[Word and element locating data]

================================

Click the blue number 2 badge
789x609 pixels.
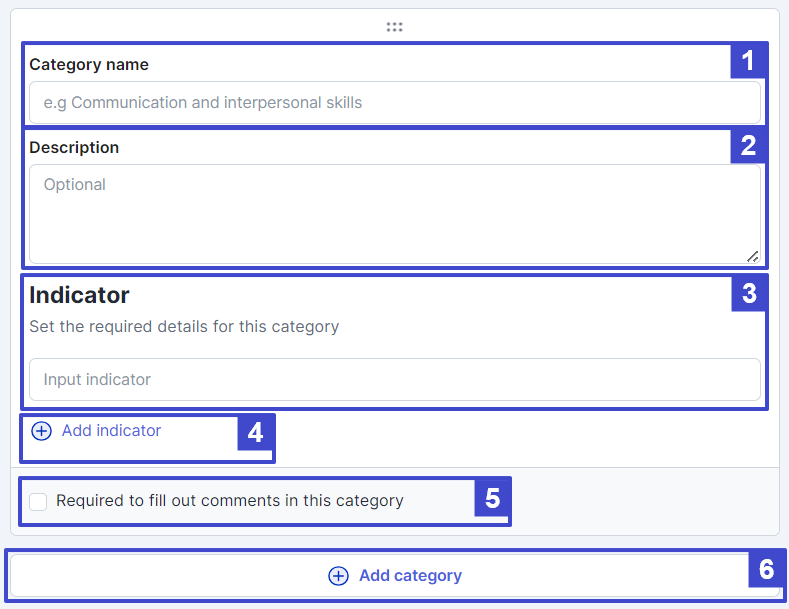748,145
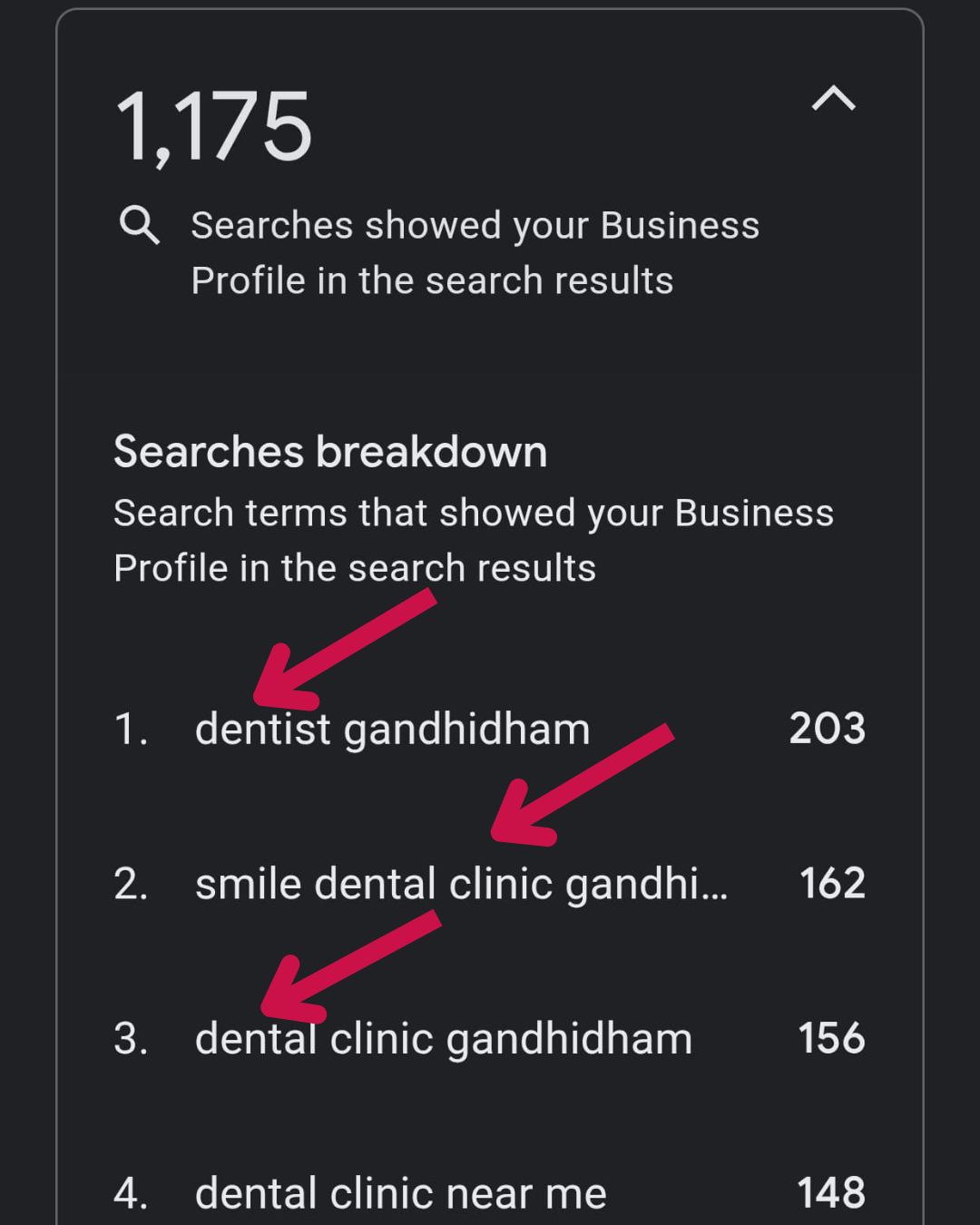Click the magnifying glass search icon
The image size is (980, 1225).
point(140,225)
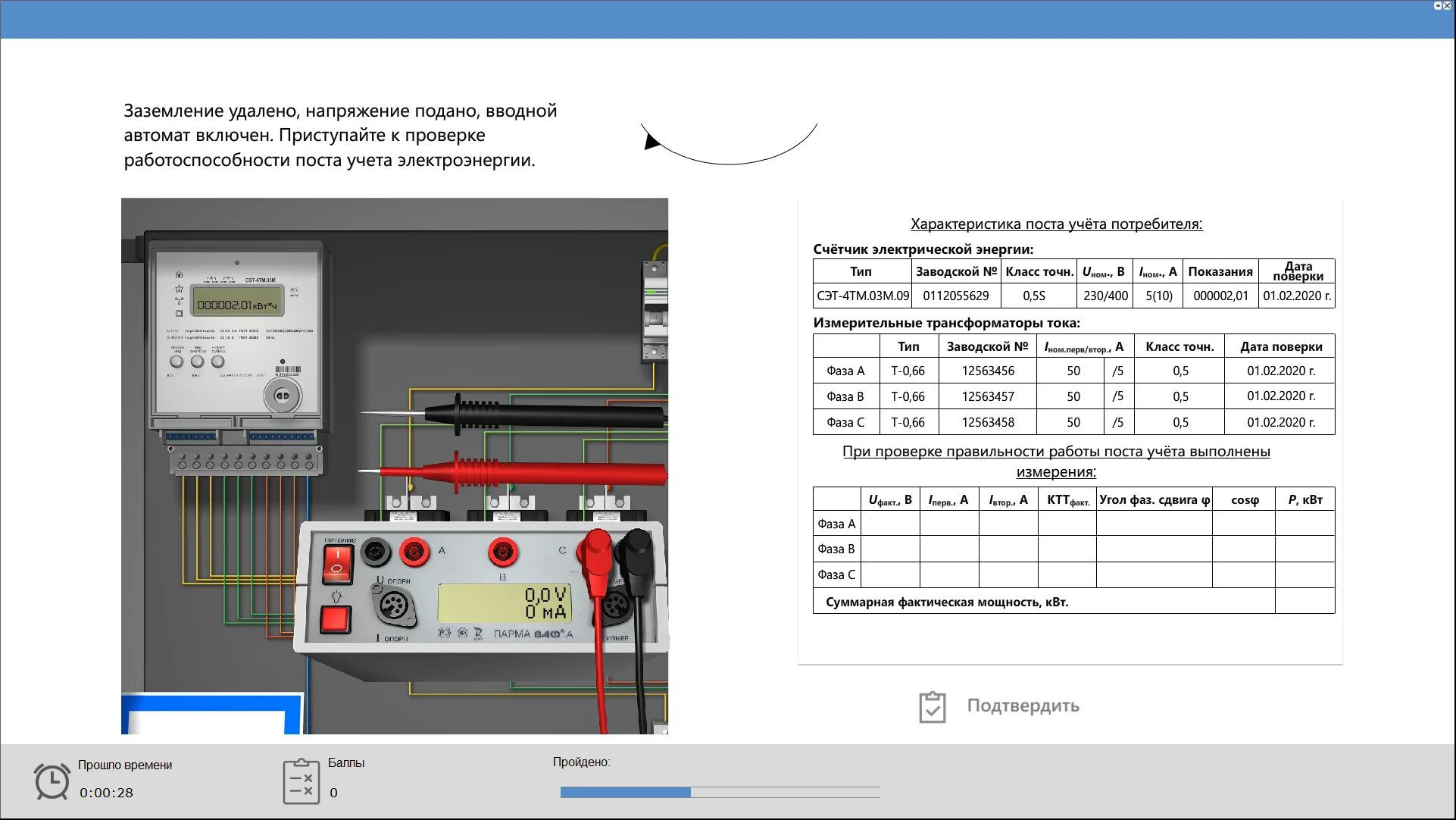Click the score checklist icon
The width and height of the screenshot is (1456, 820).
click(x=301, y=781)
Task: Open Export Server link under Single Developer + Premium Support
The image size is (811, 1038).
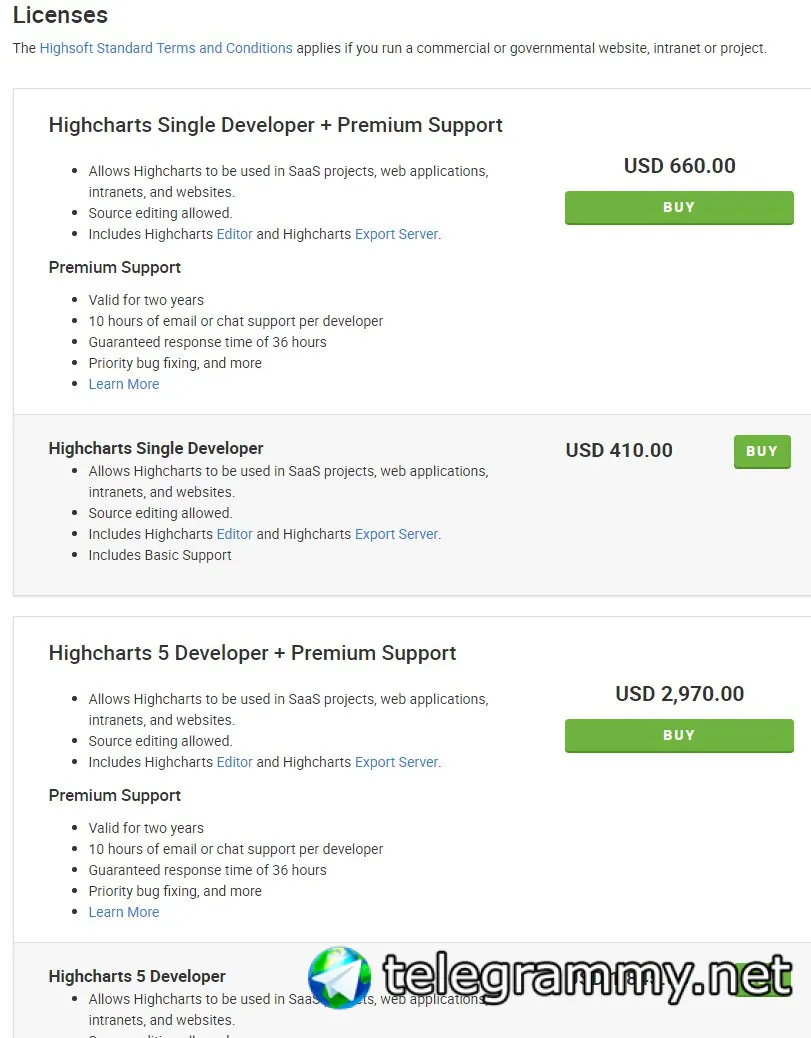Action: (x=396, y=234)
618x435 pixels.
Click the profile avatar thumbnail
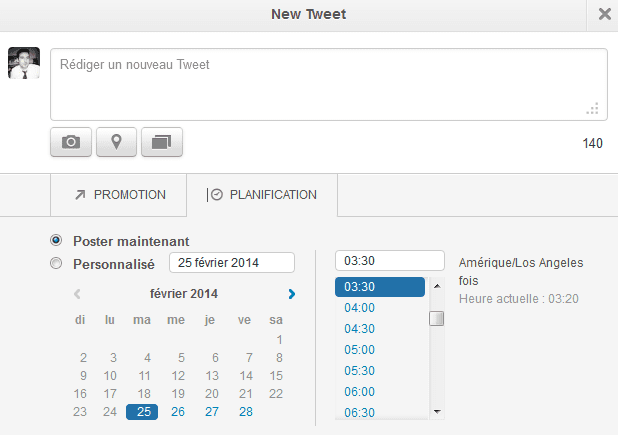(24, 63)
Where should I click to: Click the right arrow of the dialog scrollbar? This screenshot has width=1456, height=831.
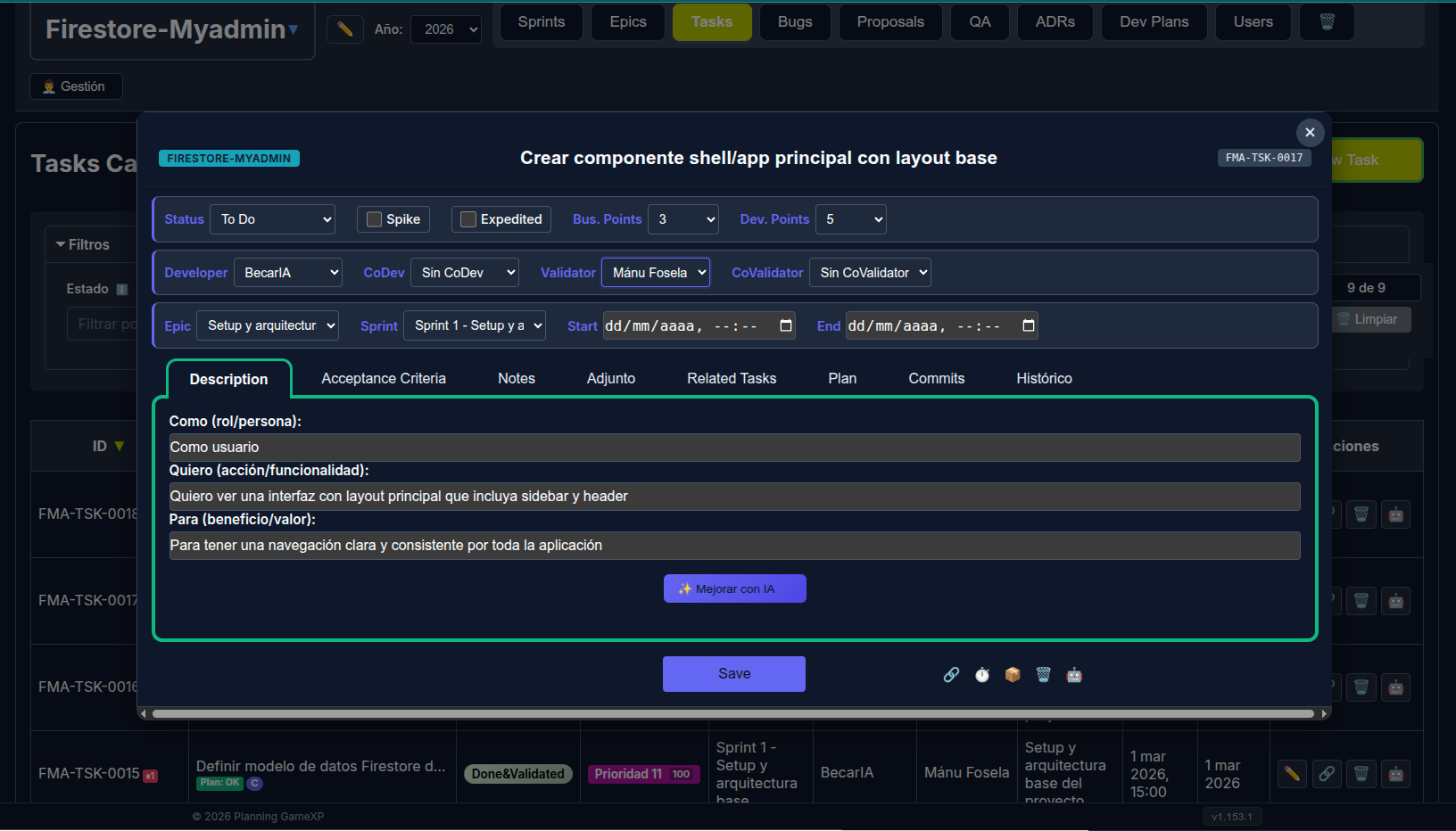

================================

_Exercise task_
Copy every line of the records verbatim, leaving out the pictures.

_Task output_
Click the blue number 2 badge
789x609 pixels.
748,145
Click the magnifying glass search icon
The image size is (980, 1225).
point(140,225)
Click the score checklist icon
The width and height of the screenshot is (1456, 820).
click(x=301, y=781)
Task: Open Export Server link under Single Developer + Premium Support
The image size is (811, 1038).
Action: (x=396, y=234)
618x435 pixels.
Click the profile avatar thumbnail
(24, 63)
Where should I click to: Click the right arrow of the dialog scrollbar? This screenshot has width=1456, height=831.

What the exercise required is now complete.